* **WHAT TO WORK ON**: A single number is the whole answer: how many lines in this listing contain "computer".

* **EXTRACTED ENTRIES**:
^^^^^^^^

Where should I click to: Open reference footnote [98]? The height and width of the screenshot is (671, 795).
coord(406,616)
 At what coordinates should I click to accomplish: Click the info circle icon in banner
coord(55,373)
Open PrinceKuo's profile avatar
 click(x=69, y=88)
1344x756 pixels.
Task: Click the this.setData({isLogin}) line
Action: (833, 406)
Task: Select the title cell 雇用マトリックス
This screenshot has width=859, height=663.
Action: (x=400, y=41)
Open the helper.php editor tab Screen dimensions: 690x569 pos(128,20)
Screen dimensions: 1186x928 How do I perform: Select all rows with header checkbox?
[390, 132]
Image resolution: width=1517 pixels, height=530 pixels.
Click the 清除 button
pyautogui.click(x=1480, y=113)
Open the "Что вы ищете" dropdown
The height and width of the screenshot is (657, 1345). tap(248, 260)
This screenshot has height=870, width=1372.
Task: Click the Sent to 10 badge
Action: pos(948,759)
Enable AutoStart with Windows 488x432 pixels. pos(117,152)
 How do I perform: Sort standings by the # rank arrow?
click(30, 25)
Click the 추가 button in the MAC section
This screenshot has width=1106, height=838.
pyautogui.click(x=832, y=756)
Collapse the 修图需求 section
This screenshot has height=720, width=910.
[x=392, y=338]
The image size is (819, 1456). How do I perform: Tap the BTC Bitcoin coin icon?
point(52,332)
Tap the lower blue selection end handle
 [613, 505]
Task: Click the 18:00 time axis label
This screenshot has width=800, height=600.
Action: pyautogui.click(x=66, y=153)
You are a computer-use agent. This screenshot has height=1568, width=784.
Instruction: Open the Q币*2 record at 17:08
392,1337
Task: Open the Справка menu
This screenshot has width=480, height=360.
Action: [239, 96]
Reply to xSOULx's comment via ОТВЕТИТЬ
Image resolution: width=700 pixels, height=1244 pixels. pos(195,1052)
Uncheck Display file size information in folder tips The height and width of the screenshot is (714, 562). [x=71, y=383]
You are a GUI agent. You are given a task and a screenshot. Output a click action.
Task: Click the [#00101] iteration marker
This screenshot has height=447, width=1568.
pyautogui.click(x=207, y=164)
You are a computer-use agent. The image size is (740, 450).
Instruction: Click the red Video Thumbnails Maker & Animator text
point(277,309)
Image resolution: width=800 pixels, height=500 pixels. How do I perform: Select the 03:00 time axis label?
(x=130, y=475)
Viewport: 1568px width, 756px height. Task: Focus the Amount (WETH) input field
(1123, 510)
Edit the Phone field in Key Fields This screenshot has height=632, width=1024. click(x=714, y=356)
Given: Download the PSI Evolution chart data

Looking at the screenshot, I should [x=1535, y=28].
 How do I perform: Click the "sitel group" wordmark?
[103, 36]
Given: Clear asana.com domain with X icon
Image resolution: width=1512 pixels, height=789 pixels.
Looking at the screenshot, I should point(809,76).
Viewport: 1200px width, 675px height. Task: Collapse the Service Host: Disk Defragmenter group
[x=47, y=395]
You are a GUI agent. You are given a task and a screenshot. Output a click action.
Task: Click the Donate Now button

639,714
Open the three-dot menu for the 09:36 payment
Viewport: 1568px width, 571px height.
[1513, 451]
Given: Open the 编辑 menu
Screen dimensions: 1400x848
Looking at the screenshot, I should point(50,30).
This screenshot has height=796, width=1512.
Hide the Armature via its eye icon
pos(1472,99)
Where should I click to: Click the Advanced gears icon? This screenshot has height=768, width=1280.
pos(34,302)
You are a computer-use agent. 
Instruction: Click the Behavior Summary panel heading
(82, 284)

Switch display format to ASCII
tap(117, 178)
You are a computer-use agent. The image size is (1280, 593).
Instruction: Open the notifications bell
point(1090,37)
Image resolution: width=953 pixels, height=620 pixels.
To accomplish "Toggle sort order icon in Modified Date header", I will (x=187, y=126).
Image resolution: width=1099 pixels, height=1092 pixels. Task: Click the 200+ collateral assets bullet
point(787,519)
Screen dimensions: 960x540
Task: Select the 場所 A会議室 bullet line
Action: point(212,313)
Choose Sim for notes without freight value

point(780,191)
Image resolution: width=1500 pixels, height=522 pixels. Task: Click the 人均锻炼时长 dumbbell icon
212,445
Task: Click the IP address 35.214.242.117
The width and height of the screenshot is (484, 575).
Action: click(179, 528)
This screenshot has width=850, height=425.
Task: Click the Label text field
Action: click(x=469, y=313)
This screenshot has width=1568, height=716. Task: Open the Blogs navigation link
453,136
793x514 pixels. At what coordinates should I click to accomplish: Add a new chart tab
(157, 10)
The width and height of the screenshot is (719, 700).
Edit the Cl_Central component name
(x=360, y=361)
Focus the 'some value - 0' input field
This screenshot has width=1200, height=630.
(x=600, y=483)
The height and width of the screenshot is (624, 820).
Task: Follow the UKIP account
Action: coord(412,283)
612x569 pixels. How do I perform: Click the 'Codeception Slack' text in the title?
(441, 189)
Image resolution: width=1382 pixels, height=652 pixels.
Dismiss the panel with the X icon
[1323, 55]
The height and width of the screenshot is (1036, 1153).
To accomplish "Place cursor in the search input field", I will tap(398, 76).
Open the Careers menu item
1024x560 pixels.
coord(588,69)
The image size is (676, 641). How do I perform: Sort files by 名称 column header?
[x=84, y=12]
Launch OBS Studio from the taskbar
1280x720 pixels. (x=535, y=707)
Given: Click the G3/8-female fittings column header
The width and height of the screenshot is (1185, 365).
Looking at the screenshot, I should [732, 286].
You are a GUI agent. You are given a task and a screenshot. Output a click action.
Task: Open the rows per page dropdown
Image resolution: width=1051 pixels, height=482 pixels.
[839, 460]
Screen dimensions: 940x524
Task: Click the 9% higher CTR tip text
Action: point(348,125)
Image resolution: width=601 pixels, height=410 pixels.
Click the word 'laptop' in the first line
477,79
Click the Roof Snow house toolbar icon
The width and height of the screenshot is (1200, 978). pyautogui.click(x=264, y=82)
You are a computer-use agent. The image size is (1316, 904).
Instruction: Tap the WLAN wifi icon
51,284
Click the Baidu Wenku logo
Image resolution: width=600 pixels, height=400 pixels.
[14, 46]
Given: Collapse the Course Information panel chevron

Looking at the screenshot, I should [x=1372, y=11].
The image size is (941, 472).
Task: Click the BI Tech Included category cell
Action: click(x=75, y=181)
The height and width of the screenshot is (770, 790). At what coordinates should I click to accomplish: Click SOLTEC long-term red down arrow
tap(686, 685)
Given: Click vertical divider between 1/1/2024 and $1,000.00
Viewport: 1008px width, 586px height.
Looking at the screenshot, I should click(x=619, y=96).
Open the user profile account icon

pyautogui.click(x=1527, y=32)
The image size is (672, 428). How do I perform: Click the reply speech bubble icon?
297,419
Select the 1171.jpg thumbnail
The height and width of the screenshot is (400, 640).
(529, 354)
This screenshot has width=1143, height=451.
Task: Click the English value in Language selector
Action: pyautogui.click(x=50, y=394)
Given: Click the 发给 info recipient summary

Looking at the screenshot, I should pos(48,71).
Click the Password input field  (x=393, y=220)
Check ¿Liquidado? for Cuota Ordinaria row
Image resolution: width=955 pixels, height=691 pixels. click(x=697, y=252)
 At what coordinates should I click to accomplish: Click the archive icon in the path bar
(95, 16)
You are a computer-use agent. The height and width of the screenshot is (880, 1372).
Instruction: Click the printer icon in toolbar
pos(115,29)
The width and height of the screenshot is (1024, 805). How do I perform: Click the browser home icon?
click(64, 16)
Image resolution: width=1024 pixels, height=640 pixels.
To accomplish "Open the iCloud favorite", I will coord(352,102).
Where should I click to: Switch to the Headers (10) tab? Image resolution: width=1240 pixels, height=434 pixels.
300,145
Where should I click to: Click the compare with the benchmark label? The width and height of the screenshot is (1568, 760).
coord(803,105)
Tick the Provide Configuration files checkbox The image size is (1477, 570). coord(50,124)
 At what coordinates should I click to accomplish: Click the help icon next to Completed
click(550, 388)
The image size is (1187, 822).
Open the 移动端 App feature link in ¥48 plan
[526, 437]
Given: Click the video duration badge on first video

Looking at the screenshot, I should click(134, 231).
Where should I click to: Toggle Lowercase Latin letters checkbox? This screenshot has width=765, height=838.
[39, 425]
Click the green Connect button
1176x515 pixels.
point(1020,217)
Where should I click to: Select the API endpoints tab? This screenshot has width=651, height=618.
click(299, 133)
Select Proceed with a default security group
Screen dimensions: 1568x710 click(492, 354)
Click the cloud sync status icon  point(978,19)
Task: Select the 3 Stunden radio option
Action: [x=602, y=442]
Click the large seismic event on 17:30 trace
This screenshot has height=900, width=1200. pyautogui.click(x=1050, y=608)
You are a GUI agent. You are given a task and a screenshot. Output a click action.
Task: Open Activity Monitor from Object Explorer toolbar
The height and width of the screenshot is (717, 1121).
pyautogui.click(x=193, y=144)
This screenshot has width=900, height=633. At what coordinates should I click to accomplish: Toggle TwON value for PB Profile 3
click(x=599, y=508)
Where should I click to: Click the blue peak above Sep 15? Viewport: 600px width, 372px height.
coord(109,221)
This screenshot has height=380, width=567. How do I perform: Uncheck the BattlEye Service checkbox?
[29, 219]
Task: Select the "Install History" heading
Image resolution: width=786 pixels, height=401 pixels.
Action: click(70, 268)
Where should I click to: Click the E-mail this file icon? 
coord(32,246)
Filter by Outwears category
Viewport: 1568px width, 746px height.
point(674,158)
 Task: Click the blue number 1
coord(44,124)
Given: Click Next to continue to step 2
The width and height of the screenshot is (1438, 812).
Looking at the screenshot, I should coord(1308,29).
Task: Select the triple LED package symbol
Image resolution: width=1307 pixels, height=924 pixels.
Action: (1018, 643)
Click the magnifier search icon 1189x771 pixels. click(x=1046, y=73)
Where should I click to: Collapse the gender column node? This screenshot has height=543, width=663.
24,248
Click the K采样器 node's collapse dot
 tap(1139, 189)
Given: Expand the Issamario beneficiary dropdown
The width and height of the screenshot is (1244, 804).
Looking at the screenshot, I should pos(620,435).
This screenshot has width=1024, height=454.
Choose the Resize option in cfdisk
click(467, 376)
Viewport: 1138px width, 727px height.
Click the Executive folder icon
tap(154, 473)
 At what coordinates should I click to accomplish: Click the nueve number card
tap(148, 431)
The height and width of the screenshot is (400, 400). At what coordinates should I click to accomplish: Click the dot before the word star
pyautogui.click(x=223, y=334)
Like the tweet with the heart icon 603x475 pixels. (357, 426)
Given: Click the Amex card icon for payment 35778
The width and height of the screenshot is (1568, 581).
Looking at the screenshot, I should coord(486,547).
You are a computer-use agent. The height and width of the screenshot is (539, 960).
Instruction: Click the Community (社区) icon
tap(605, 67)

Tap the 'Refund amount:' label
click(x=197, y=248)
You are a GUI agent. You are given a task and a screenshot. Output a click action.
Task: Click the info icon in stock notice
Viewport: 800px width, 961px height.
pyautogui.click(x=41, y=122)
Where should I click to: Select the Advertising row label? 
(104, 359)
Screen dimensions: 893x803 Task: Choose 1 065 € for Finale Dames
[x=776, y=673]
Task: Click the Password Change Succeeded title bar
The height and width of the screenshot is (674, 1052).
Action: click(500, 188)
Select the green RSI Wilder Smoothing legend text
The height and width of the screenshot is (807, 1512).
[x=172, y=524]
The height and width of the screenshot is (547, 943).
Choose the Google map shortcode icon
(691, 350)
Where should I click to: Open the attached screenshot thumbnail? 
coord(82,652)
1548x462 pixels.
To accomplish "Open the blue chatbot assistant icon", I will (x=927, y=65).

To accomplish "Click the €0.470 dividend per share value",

^^^^^^^^

* **ANSWER SECTION**: 7